A systematic review and meta-analysis were performed. Searches were conducted from April 01 to May 31, 2020, in PubMed, Web of Science, Embase, PsycINFO, Psicodoc, ScienceDirect and Dialnet. The evidence regarding the relationship between SOC and depression in patients with chronic pain was summarized and compared.

162 articles were identified. Ten studies were included in the qualitative analysis and nine in the quantitative analysis. The pooled correlation coefficient was -0.55 (95%: -0.70; -0.41). The heterogeneity across the studies was considerable (I2 = 94.8%; p < 0.001). The sensitivity analysis showed that the pooled correlation coefficient was not modified after removing any study. The random‐effects meta‐regression models for the association between SOC and depression showed that age (p = 0.148) and the percentage of women (p = 0.307) were not related to heterogeneity across studies. No publication bias was detected (p = 0.720).

The included studies indicate that SOC is an important factor in depression levels in chronic pain patients. Most of the included studies showed a moderate association between SOC and depressive symptoms. Our results therefore present implications for the design of healthy public policies and rehabilitation programs.

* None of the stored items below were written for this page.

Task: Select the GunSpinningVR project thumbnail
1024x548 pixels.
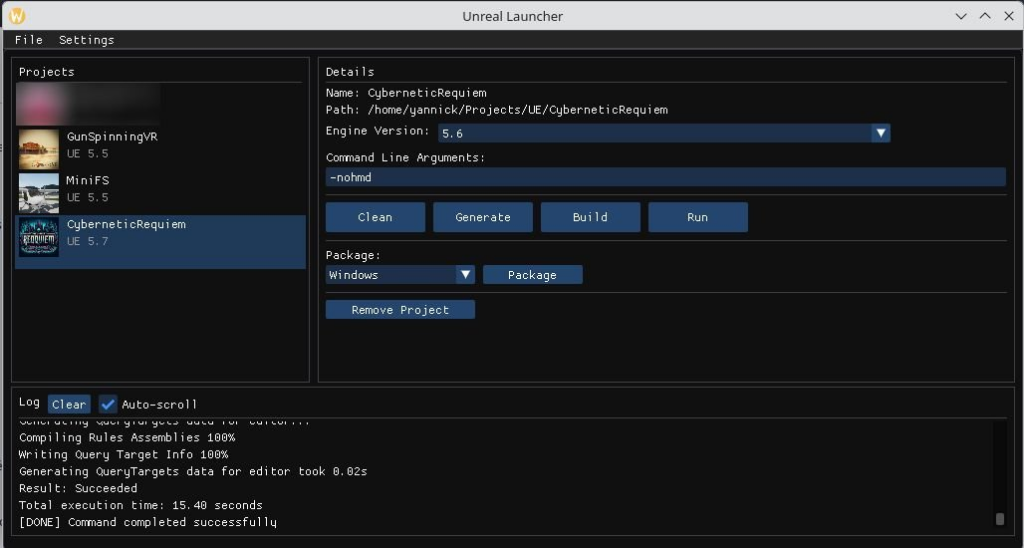Action: tap(39, 149)
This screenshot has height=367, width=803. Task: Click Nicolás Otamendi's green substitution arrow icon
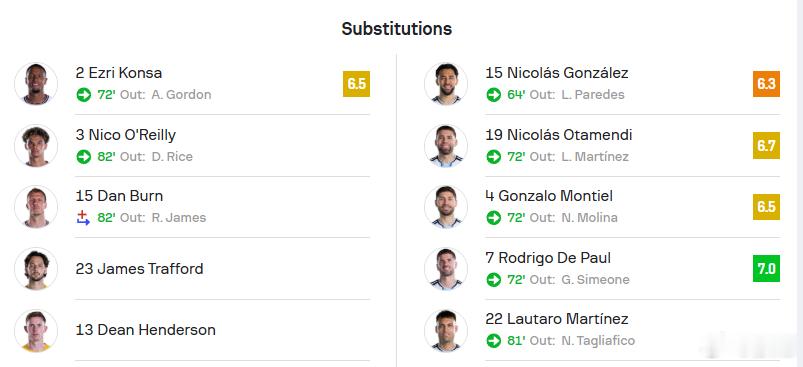click(494, 157)
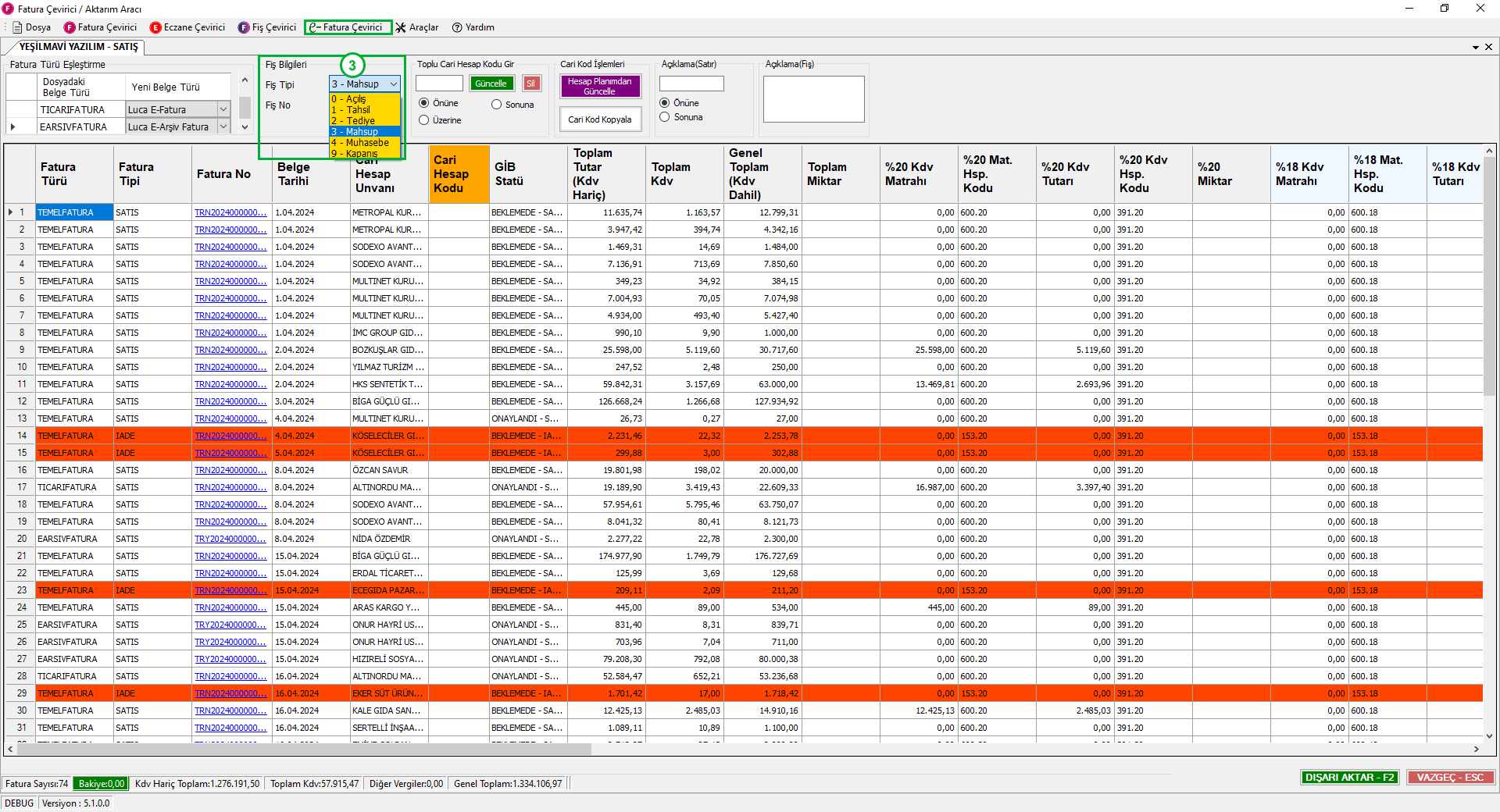Click the purple Fiş Çevirici icon
The image size is (1500, 812).
click(244, 27)
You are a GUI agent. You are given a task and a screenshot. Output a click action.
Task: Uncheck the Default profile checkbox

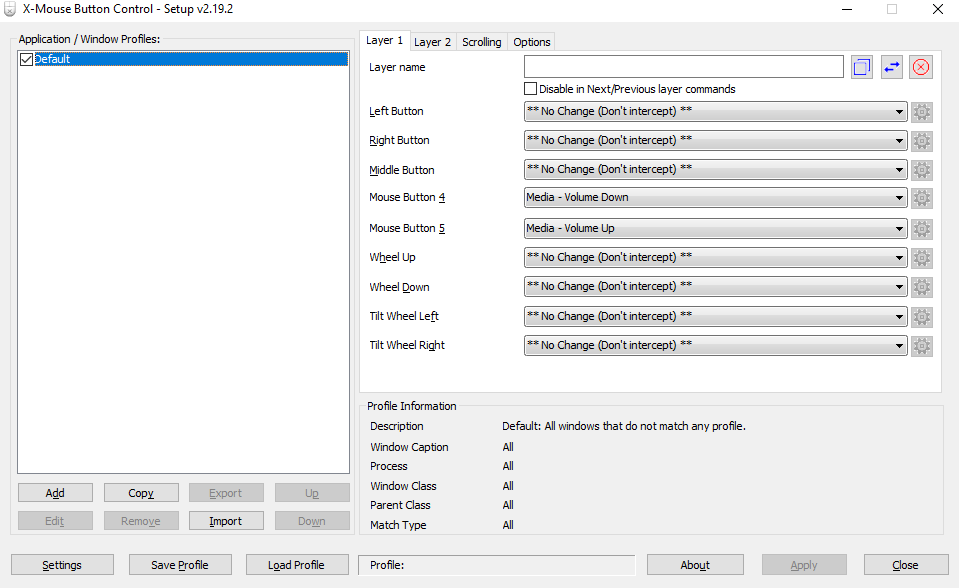(27, 60)
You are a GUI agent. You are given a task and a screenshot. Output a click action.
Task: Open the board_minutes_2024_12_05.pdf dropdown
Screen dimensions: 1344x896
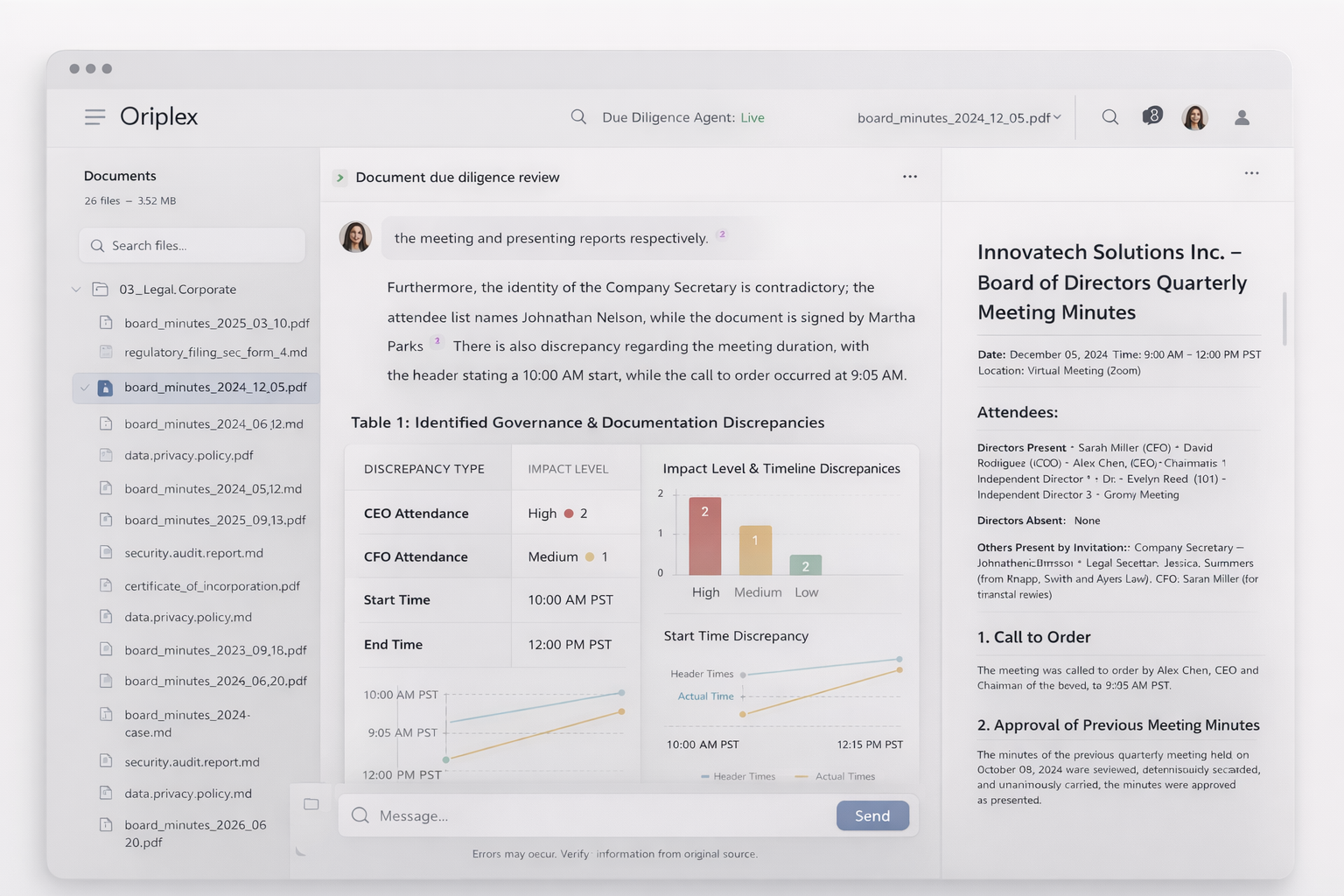coord(959,117)
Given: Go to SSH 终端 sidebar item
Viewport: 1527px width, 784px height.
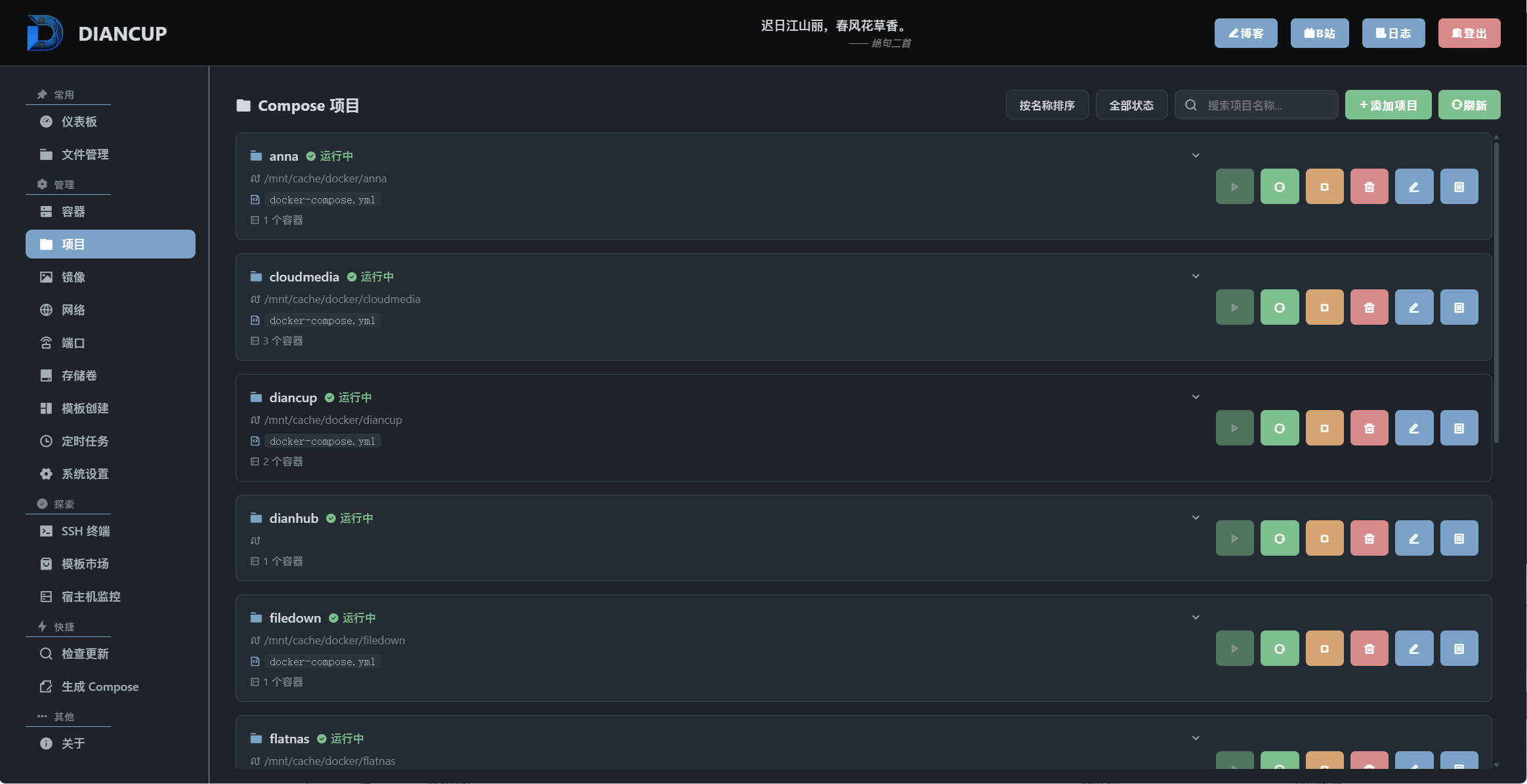Looking at the screenshot, I should coord(85,531).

Adopted a systematic salutogenic orientation to focus on cognitive and emotional resources that are available, strengthen them and created new ones would be very useful.

Points for discussion:
Health promotion research could be based on the Salutogenesis model.

Clinicians who care for patients with chronic pain should take into consideration their patients’ psychosocial backgrounds and assess their level of SOC for analyzing the risk of depression.

As it is known, SOC may be modified by life experiences and through intervention. Mental health should be integrated across medical specialties to better manage the psychological needs of this population.